Exercise details:
Everything in the data below is left aside except the lines from the one containing "#суд (1802, 1412)" through the one containing "#автобус (72, 1413)"; repeat those exactly.

Recorded information:
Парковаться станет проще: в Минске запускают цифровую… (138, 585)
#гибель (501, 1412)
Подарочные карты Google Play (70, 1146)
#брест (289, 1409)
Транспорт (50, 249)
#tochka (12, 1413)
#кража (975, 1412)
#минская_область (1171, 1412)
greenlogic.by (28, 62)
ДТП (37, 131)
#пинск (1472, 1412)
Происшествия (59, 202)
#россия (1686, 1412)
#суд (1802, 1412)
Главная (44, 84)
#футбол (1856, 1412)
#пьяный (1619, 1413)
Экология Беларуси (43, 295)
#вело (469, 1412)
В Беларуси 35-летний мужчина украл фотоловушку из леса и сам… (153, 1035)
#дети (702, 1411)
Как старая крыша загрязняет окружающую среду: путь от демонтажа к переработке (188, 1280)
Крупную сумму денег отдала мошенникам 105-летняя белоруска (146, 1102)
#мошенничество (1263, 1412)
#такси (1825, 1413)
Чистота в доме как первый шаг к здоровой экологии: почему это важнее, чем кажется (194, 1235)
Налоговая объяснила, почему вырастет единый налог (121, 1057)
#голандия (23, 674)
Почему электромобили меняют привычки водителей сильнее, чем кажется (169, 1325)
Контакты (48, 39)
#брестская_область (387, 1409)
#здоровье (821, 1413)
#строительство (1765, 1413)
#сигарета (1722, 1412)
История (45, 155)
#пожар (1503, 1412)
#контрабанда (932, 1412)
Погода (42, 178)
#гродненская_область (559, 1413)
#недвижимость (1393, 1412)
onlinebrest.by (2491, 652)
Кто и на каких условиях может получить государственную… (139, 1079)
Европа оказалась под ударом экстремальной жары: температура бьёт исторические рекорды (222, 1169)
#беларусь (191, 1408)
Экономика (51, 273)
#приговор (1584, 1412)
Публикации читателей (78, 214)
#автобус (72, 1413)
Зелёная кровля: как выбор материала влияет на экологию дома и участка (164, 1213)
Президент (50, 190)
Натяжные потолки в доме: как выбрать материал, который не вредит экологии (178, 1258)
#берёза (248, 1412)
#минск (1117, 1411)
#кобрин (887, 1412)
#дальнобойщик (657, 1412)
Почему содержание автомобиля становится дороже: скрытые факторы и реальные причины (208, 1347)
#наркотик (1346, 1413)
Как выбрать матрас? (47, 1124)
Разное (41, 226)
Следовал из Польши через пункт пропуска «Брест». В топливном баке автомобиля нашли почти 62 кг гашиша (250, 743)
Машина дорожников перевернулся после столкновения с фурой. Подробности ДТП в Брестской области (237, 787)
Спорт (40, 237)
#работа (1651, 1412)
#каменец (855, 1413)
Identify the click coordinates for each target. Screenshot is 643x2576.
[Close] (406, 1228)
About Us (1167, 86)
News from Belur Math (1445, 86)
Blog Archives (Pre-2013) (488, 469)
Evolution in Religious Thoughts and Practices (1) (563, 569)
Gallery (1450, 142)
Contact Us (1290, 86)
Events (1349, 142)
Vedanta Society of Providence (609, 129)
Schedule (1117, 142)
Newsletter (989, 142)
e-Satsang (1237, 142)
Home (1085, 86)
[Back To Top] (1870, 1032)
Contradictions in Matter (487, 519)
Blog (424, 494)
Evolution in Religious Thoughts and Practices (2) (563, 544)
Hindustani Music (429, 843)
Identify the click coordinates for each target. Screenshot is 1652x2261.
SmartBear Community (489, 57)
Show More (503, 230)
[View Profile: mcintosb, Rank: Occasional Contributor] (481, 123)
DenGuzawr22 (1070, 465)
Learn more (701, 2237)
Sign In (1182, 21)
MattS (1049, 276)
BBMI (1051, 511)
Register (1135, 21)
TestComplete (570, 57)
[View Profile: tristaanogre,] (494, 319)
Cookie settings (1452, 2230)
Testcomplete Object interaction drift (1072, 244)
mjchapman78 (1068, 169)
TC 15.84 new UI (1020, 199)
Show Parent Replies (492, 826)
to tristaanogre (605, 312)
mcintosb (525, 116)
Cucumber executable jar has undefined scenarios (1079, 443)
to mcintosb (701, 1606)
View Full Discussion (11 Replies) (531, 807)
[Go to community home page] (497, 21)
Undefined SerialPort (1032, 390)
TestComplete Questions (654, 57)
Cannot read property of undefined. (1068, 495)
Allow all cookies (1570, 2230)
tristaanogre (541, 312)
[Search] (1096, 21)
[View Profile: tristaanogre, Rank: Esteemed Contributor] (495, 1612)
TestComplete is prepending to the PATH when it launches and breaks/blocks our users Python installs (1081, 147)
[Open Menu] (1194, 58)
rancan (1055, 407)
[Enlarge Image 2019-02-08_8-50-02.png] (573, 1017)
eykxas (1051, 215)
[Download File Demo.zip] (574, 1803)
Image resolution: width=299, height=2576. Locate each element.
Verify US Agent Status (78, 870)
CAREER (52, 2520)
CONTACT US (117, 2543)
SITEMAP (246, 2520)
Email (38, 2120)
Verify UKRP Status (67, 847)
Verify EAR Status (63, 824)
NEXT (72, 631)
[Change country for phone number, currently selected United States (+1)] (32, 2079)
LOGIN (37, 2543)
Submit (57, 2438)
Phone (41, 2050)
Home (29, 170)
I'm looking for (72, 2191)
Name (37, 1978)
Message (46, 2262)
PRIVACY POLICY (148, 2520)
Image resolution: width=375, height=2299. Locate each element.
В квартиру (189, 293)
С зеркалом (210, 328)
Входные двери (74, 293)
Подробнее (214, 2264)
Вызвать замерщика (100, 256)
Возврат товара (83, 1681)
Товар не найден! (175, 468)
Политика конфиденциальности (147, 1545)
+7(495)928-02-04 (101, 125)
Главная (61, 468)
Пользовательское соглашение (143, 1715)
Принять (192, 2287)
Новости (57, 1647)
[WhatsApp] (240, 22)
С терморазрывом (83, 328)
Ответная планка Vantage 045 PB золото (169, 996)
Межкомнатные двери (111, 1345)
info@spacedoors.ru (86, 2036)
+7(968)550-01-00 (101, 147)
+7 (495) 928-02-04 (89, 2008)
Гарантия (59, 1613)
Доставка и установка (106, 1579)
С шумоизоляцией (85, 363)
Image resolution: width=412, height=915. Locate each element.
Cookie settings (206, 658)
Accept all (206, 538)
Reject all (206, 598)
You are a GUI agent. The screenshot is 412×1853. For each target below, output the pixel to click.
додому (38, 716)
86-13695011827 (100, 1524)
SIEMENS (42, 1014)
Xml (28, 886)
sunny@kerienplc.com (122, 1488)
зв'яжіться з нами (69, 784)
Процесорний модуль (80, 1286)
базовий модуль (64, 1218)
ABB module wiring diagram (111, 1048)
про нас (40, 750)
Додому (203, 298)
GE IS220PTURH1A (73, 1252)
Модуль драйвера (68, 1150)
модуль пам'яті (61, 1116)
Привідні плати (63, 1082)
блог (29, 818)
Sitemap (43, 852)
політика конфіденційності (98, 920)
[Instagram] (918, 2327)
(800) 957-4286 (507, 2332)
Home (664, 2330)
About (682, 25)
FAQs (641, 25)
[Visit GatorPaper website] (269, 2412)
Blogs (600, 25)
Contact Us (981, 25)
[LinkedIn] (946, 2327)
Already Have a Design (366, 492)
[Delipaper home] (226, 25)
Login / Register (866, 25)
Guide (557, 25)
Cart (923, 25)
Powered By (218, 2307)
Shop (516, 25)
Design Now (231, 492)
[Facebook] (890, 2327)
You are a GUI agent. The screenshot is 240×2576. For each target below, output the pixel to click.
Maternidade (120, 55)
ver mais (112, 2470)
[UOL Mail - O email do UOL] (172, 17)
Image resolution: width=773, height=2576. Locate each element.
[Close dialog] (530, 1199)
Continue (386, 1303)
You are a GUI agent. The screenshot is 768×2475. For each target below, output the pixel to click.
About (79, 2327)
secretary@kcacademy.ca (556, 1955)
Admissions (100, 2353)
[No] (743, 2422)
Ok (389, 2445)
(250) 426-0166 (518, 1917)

Result:
#суд (1802, 1412)
Главная (44, 84)
#футбол (1856, 1412)
#пьяный (1619, 1413)
Экология Беларуси (43, 295)
#вело (469, 1412)
В Беларуси 35-летний мужчина украл фотоловушку из леса и сам… (153, 1035)
#дети (702, 1411)
Как старая крыша загрязняет окружающую среду: путь от демонтажа к переработке (188, 1280)
Крупную сумму денег отдала мошенникам 105-летняя белоруска (146, 1102)
#мошенничество (1263, 1412)
#такси (1825, 1413)
Чистота в доме как первый шаг к здоровой экологии: почему это важнее, чем кажется (194, 1235)
Налоговая объяснила, почему вырастет единый налог (121, 1057)
#голандия (23, 674)
Почему электромобили меняют привычки водителей сильнее, чем кажется (169, 1325)
Контакты (48, 39)
#брестская_область (387, 1409)
#здоровье (821, 1413)
#строительство (1765, 1413)
#сигарета (1722, 1412)
История (45, 155)
#пожар (1503, 1412)
#контрабанда (932, 1412)
Погода (42, 178)
#гродненская_область (559, 1413)
#недвижимость (1393, 1412)
onlinebrest.by (2491, 652)
Кто и на каких условиях может получить государственную… (139, 1079)
Европа оказалась под ударом экстремальной жары: температура бьёт исторические рекорды (222, 1169)
#беларусь (191, 1408)
Экономика (51, 273)
#приговор (1584, 1412)
Публикации читателей (78, 214)
#автобус (72, 1413)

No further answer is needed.